See that rush of fear around the 3:00 mark? That's the kind of reaction second only to a man that has miscalculated his maximum capacity for P.F. Changs Orange Chicken in a public venue. And I think that's something we can all relate to. L, OH, fuckin L
Tripling down on a sub-culture that has defied all odds and normalized paying for content less interesting than giving Betty White 15 unsupervised minutes with a lawn sprinkler. These hype machines never seem to deliver. But the ones that come up really short? These might get a nut or 5 out of you. [PART I] [PART II]
Every day, everywhere you look people are spamming fears of USD collapse and political discourse. While I'm over here waiting for things like this to start happening in Chipotle parking lots during daytime hours again. #boomer #oldfashioned
Show me a woman that puts this much emotion into her goose hole jabberwocky, and I'll show you the kind of 90-Day Fiance episodes actually worth watching. Now somebody knock down a retaining wall so big Ed can get his neck through the door, and lets start the sequel.

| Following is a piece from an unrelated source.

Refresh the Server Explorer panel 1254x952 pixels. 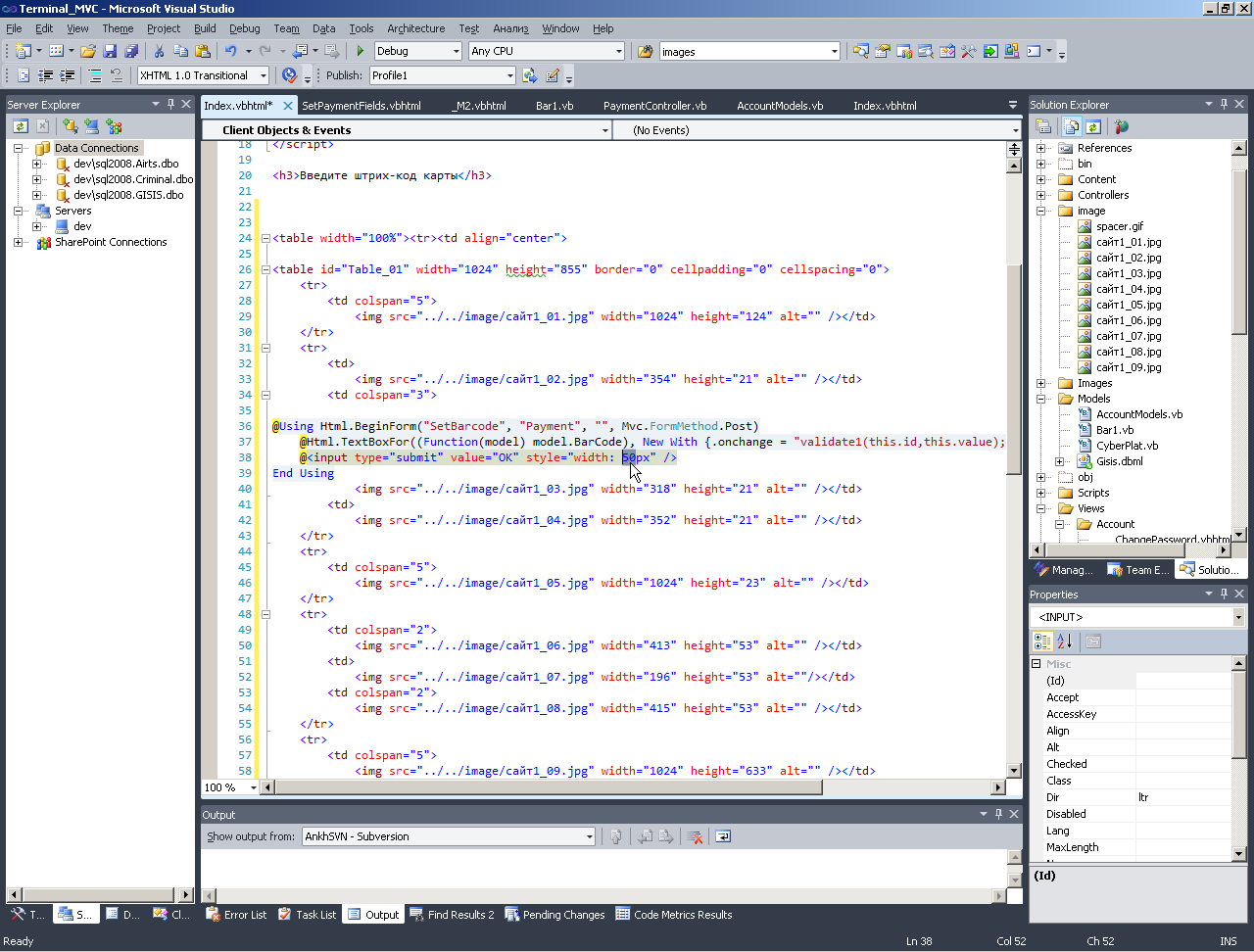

Some wisdom I picked up during my 2 hour stakeout of a monster truck rally bathroom: You get what you pay for. And by the looks of those potato-sized welts taking up residence next to her shithole, I'd say this dude used Groupon at the time of service.
Nothing says reinventing a franchise quite like admitting to the world that you have a fetish even the truckers of America aren't paying for in Walmart parking lots. Now give this so many views, The Rock won't be able to turn down being in the sequel.
Overzealous producer does the unthinkable: Asks his lead actress to inhale a blob of her own mother's farm-fresh protein. But instead of saving a minisecule amount of self-respect for her own golden years, she chows down like the Amazon gift card they paid her with was worth it. #HUMILIATION
We're all too familiar with premature ejaculators, but what about latent ejaculation? Watch as Sum Dum Ho starts cumming an entire minute after intercourse is completed without even being touched. WTF?
Zero evidence of her chromosome count, but judging by this performance it's safe to say we're working with a surplus here. Not exactly a stark contrast for this website, but next time I want a female performance to leave me softer than a bowl of cotton candy I'll just turn on Impact Wrestling.
Lexi Grey has a long list of do's and a virtually non-existent list of do-nots. Now somebody get this future hall of famer the urban dictionary definition of Alabama Hot Pocket ASAP so we can fight over who gets to marry her first.